Synergistic effects of Pt-based bimetallic NPs (such as AuPt [15, 16, 17] and PdPt [18, 19, 20] NPs) have been well documented. However, Pt-based trimetallic NPs have not been sufficiently explored, as the presence of multiple components increases the complexity of the controlled NP synthesis and thorough characterization.

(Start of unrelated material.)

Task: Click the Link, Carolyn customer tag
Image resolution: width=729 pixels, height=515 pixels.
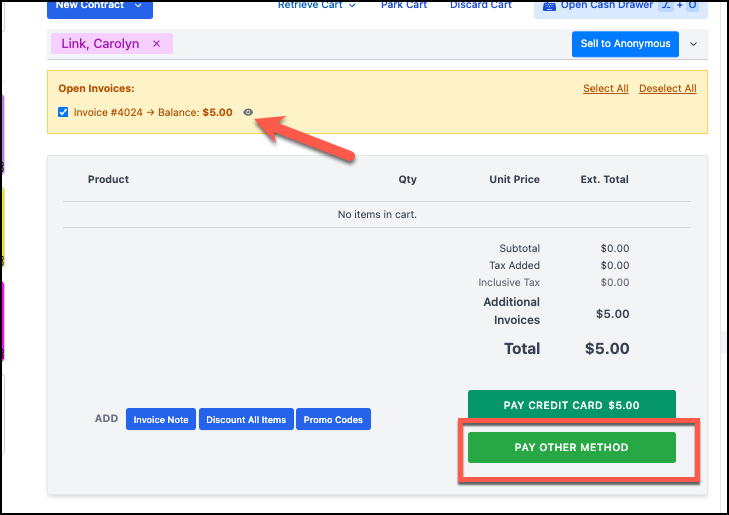Action: [100, 44]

In-depth probing into Pt-based trimetallic NPs could provide new insights into the correlation between the composition, structure, and catalytic properties of noble-metal nanocatalysts.
Kotaro et al. reported an electrocatalyst comprising Pt monolayers on PdAu alloy NPs, which exhibited highly durable and active catalytic performance toward the oxygen reduction reaction (ORR) . Shin et al. synthesized Au@PdPt core–shell NPs and observed better catalytic activity than bimetallic core–shell NPs toward the methanol oxidation reaction (MOR) . Zhang et al. proposed a theoretical model in which the catalytic activity of alloy-core@Pt NPs varies linearly with the alloy–core composition . Nevertheless, two great challenges remain in the experimental study of Pt-based trimetallic NPs. One is precise control of the compositional ratio of metals by chemical approaches that involve the different reduction kinetics of metallic precursors. The other is elucidation of the dominant synergistic effects in the complex ternary nanostructures [24, 25].
Room temperature ionic liquids (RTILs)-assisted sputtering is a straightforward physical approach to prepare monometallic and bimetallic NPs in an environmental-friendly and by-product-free manner [26, 27]. Various bimetallic NPs with different composition can be synthesized by varying the composition of metal targets without any chemical additives (such as NaBH4 and citric acid). For example, Au@Ag and Pd@Ag core–shell NPs, PtNi and AuPd alloy NPs have been successfully prepared by RTILs-assisted sputtering on various nanosupports, such as graphene, carbon nanotubes (CNTs), and TiO2 NPs [14, 28, 29, 30]. However, it is more challenging to prepare trimetallic NPs using sputtering due to the increased difficulty in controlling their morphology and composition.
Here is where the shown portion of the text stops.